## What the task requires
Copy the passage of the court opinion starting at "William C. Sullivan, of" and ending at "C., for appellees." word for word.

## Text extract
◇ ◇ ◇ ◇
Garrity v. District of Columbia

Decision Date31 August 1936
Docket NumberNo. 6365.,6365.
Citation66 App. DC 256,86 F.2d 207
PartiesGARRITY v. DISTRICT OF COLUMBIA et al.
CourtU.S. Court of Appeals — District of Columbia Circuit

William C. Sullivan, of Washington, D. C., for appellant.

Leslie C. Garnett, U. S. Atty., John W. Fihelly, Asst. U. S. Atty., E. Barrett Prettyman, Corp. Counsel, and Vernon E. West, Asst. Corp. Counsel, all of Washington, D. C., for appellees.

Before MARTIN, Chief Justice, and ROBB, VAN ORSDEL, GRONER, and STEPHENS, Associate Justices.

STEPHENS, Associate Justice.

This is an appeal from a decree of the Supreme Court of the District of Columbia dismissing a bill of complaint filed by the appellant, plaintiff below, against the appellees, defendants below — the District of Columbia, the Zoning Commission of the District of Columbia, the Commissioners of the District of Columbia and the Inspector of Buildings of the District of Columbia. The relief sought was: A mandatory injunction compelling a change of zoning of the appellant's property from a zoning district in which erection of apartment houses is forbidden, to one in which that is not forbidden; a mandatory injunction compelling the Building Inspector and his successors in office to issue permits for building operations for apartment houses upon the appellant's land as if it had never been zoned in a district forbidding them; and a perpetual injunction restraining enforcement against the appellant's land of zoning regulations forbidding apartment houses.
◇ ◇ ◇ ◇
A block of data
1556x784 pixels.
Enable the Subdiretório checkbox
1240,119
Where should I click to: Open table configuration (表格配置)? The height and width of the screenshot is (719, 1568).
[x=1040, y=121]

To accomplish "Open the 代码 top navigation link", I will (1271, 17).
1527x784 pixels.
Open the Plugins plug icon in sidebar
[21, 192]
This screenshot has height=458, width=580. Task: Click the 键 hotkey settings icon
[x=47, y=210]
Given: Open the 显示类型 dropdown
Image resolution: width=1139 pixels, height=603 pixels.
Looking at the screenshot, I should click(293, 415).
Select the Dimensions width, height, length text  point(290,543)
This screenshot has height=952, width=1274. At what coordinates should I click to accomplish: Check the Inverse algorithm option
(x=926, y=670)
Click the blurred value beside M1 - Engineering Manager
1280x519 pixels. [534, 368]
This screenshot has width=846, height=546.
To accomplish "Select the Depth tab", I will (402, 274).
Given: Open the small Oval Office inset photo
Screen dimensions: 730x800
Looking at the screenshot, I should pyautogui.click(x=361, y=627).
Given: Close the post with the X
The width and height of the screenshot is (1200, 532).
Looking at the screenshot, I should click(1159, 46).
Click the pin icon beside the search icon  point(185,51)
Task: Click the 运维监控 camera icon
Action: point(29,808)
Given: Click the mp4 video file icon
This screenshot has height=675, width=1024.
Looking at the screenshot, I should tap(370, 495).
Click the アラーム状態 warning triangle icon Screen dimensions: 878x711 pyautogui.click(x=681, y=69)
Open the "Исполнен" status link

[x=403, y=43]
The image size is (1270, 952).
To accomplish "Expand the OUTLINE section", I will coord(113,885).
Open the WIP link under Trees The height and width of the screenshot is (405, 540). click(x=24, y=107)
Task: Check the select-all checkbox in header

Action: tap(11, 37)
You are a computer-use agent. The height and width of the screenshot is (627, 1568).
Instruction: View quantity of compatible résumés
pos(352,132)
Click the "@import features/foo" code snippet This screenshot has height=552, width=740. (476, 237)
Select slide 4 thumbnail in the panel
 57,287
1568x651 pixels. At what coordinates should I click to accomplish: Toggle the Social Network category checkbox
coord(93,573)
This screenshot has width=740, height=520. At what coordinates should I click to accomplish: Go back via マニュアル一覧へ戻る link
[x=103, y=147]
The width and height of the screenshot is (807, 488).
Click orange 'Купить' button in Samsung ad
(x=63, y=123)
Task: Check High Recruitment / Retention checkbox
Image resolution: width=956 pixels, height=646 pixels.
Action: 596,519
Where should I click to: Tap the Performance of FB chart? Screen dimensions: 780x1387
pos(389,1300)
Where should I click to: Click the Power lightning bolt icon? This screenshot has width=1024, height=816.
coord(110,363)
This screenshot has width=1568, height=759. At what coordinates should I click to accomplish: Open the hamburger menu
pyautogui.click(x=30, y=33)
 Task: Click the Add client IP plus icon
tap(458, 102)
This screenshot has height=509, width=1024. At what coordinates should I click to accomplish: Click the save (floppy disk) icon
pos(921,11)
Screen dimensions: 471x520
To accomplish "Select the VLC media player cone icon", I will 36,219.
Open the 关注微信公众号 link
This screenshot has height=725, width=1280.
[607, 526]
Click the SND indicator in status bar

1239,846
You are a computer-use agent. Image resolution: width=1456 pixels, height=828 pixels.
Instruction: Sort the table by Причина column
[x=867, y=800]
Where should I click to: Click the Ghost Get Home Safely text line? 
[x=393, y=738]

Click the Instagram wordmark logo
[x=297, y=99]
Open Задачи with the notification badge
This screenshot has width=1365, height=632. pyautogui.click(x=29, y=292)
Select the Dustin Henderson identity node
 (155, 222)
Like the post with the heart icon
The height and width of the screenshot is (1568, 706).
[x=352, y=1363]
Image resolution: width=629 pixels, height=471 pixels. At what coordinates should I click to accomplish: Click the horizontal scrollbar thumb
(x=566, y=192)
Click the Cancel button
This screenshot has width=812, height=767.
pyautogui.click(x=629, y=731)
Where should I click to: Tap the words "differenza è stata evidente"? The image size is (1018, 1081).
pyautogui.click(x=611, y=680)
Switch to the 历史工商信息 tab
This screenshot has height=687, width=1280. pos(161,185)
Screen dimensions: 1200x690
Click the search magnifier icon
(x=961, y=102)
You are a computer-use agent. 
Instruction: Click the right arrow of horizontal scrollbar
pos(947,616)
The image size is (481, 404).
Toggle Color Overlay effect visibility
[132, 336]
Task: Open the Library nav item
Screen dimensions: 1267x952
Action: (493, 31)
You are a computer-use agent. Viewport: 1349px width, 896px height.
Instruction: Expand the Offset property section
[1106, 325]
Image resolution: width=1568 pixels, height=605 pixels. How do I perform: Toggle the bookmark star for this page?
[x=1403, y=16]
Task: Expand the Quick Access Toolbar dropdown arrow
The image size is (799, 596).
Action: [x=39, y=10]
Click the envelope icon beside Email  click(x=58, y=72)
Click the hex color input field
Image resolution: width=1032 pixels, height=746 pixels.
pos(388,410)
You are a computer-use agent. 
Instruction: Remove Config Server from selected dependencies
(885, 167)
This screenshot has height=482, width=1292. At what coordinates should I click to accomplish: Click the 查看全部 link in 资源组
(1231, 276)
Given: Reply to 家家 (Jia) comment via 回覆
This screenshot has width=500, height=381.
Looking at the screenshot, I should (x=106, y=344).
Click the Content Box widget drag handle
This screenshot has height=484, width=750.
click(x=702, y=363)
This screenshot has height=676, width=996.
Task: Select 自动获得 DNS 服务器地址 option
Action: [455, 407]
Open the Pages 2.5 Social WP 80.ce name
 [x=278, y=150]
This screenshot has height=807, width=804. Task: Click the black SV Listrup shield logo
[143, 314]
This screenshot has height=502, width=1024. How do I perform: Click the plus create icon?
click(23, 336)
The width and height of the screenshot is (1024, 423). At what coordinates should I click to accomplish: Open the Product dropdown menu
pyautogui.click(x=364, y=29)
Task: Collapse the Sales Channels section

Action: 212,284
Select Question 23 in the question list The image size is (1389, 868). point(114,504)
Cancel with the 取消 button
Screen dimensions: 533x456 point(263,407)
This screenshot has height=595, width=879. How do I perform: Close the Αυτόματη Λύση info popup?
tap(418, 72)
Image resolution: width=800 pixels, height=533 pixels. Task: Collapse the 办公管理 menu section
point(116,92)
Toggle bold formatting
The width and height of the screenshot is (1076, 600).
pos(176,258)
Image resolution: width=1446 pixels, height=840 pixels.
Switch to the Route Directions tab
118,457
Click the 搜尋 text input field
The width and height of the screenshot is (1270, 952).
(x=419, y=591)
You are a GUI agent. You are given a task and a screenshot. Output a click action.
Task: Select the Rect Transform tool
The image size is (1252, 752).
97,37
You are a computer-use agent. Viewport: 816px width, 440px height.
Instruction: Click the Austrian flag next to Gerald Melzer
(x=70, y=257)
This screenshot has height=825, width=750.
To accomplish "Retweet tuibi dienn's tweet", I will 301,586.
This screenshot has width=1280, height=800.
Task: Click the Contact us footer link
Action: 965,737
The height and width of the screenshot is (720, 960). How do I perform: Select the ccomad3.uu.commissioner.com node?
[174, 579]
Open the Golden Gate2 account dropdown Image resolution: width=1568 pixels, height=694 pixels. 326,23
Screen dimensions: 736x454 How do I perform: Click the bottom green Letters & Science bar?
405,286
◇ ◇ ◇ ◇
## Correct answer
William C. Sullivan, of Washington, D. C., for appellant.

Leslie C. Garnett, U. S. Atty., John W. Fihelly, Asst. U. S. Atty., E. Barrett Prettyman, Corp. Counsel, and Vernon E. West, Asst. Corp. Counsel, all of Washington, D. C., for appellees.